#### EXERCISE
Would you return the data below exactly as it stands, with every picture left out?

[[ DATASET RECORDS, beginning ]]

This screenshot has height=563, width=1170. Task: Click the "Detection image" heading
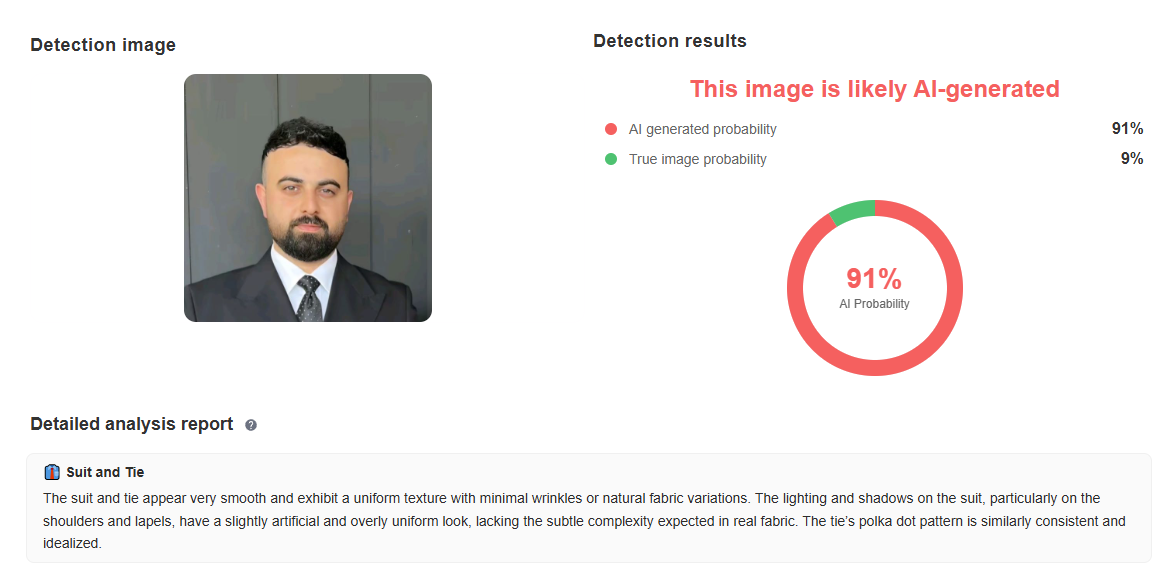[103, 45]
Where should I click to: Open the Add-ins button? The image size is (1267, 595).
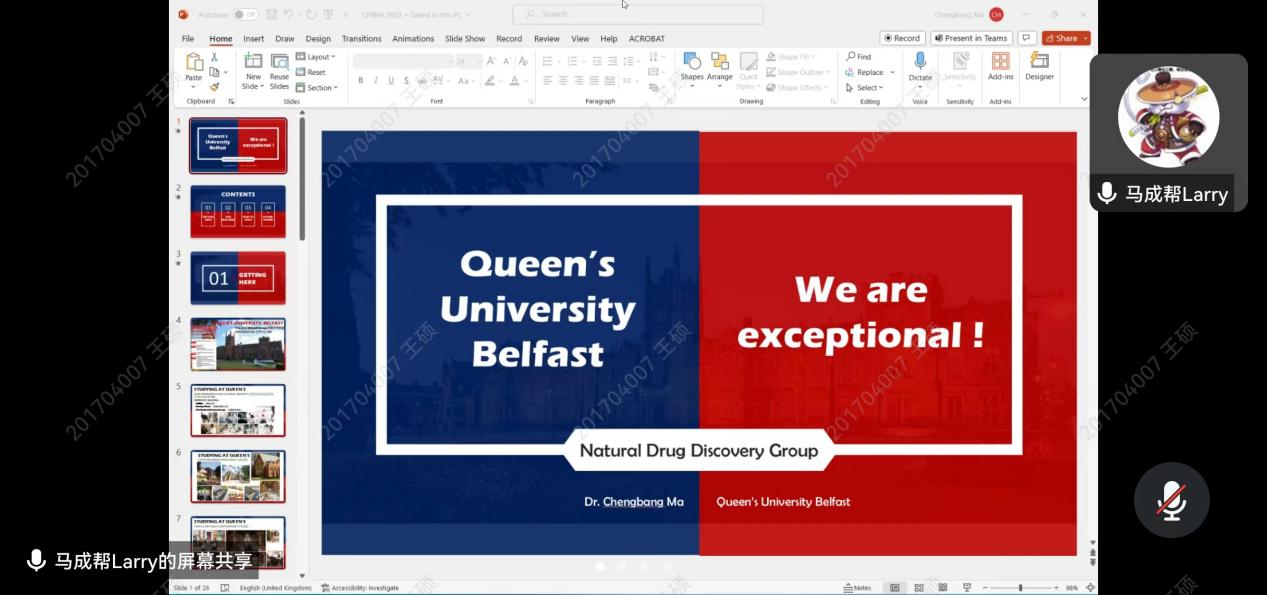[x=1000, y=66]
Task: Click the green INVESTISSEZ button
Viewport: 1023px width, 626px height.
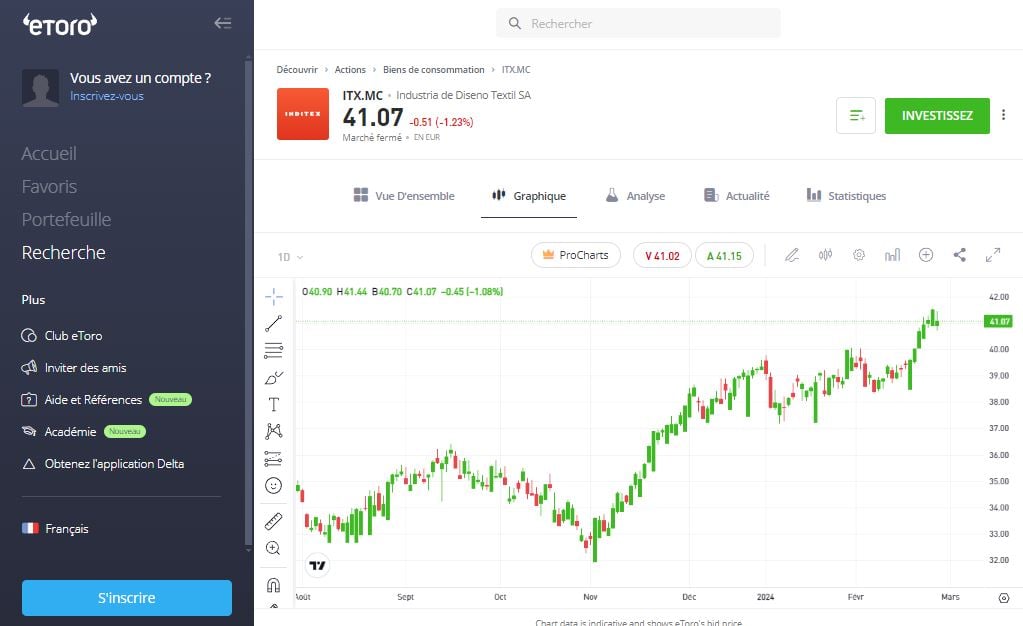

[[ DATASET RECORDS, end ]]

#### EXPECTED OUTPUT
This screenshot has height=563, width=1170. Task: Click the "Detection image" heading
[103, 45]
Where should I click to: Open the Add-ins button? The image size is (1267, 595).
[x=1000, y=66]
Task: Click the green INVESTISSEZ button
Viewport: 1023px width, 626px height.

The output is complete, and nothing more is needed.